### Aim of the task
Put the lines of the entries into a Markdown table with the columns Row and Content, starting at the first line of the entries and ending at the line that contains "The image size is (1679, 944). point(634,80)". Skip blank lines and leave the pictures out.

### Available data
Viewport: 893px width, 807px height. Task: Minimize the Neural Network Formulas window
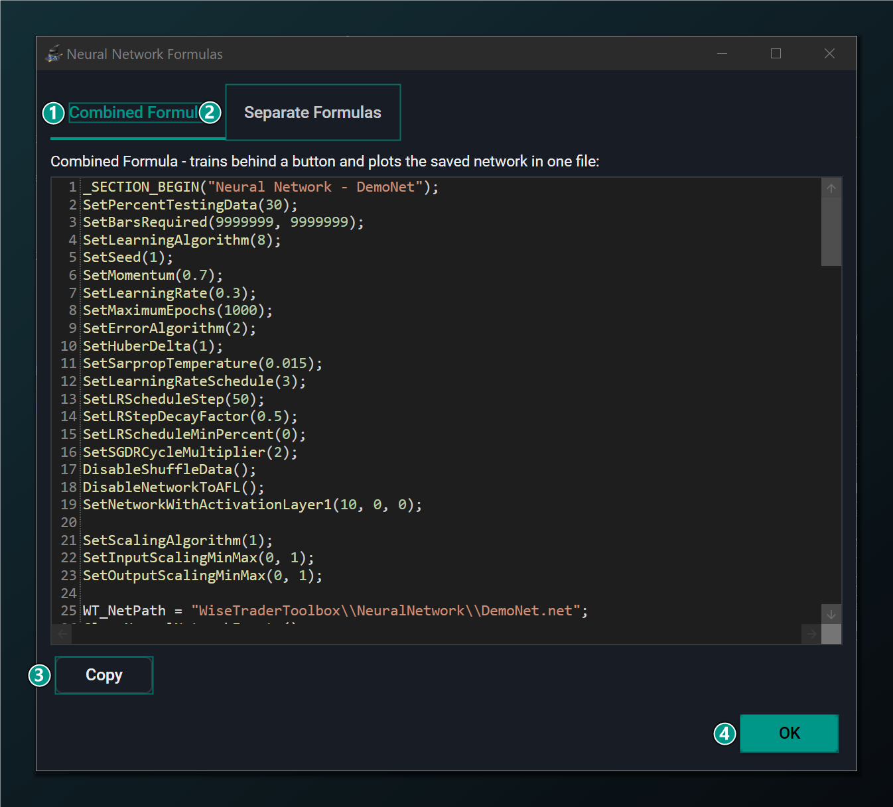click(x=722, y=54)
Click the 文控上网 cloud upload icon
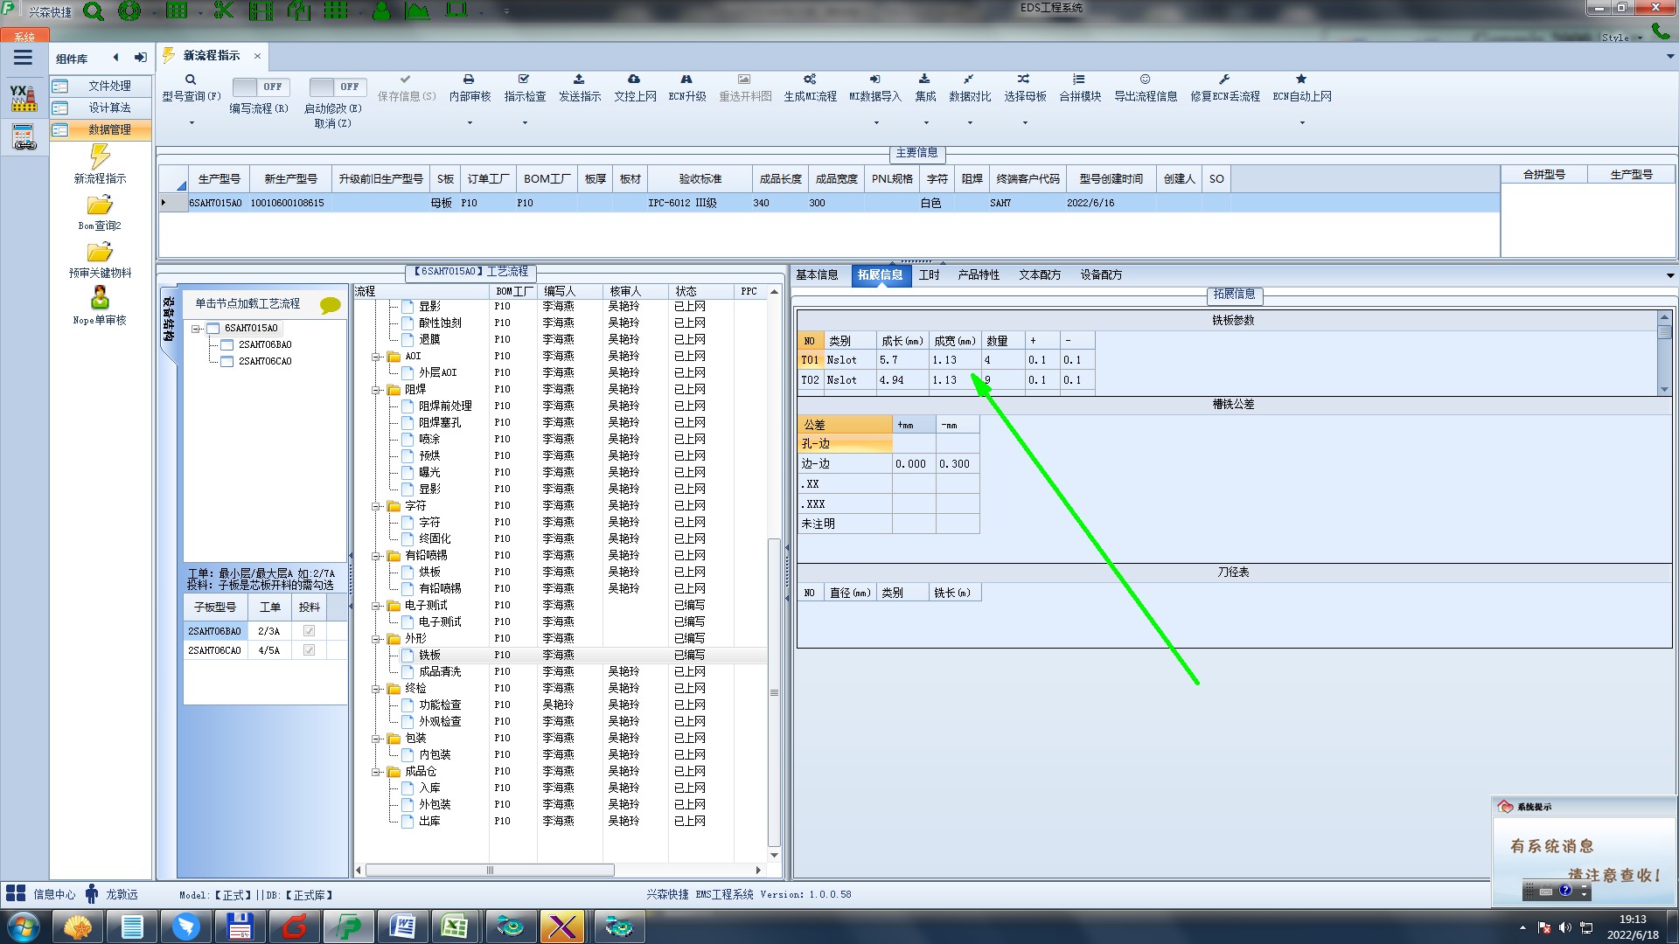The image size is (1679, 944). point(634,80)
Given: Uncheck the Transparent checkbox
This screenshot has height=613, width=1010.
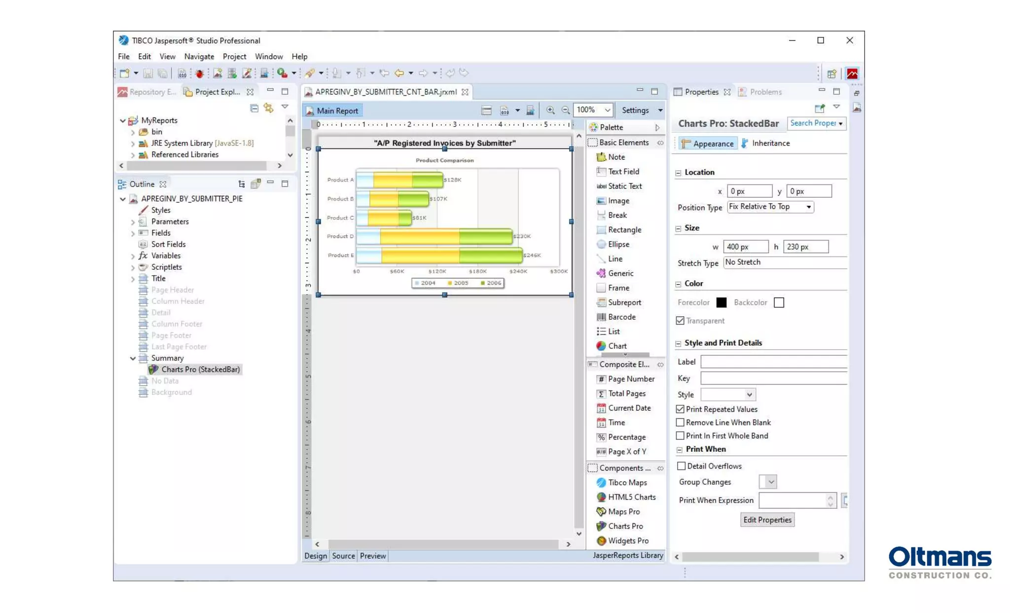Looking at the screenshot, I should coord(680,321).
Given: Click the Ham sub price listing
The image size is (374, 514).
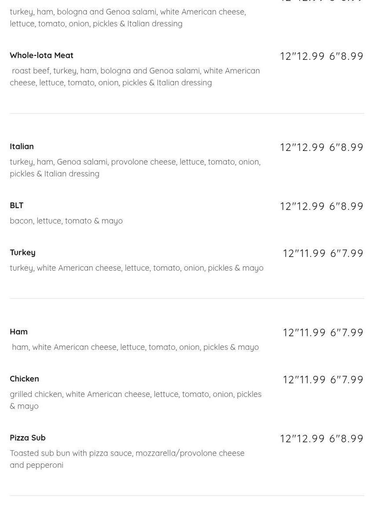Looking at the screenshot, I should (323, 333).
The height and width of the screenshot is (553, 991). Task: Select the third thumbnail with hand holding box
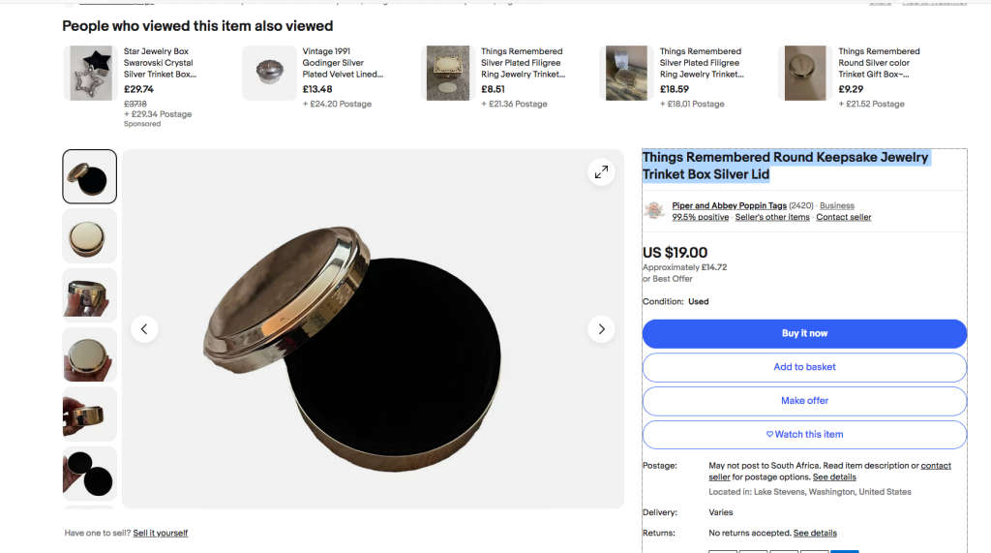[90, 294]
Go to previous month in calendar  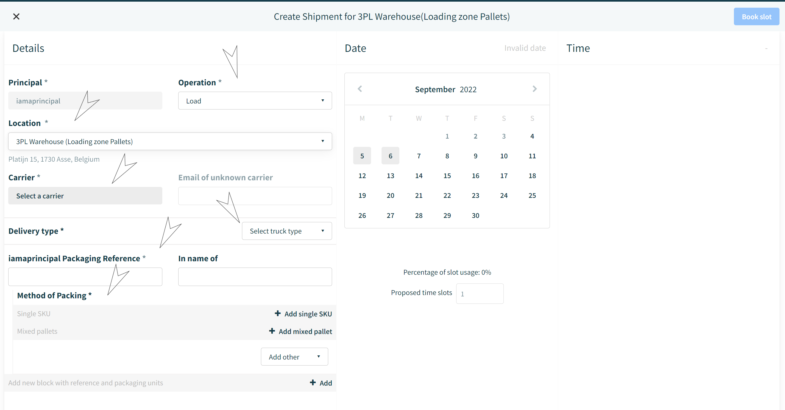point(360,89)
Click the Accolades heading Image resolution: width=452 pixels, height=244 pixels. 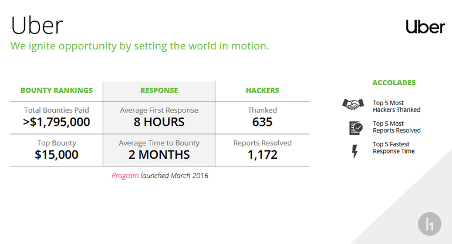[x=394, y=83]
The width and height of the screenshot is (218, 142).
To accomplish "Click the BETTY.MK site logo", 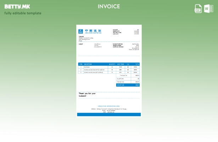I will (17, 6).
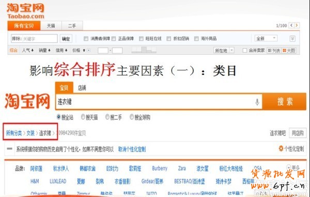Click the 连衣裙 search input field

point(155,102)
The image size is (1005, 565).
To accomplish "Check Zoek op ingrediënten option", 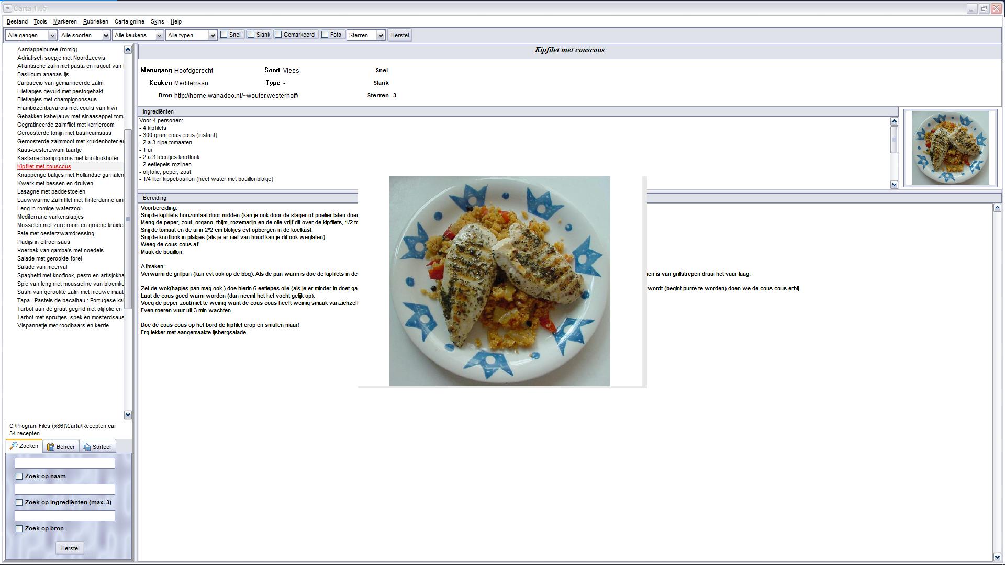I will pos(19,502).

### Full response
| Row | Content |
|---|---|
| 1 | Viewport: 893px width, 807px height. Task: Minimize the Neural Network Formulas window |
| 2 | click(x=722, y=54) |
| 3 | Click the 文控上网 cloud upload icon |
| 4 | The image size is (1679, 944). point(634,80) |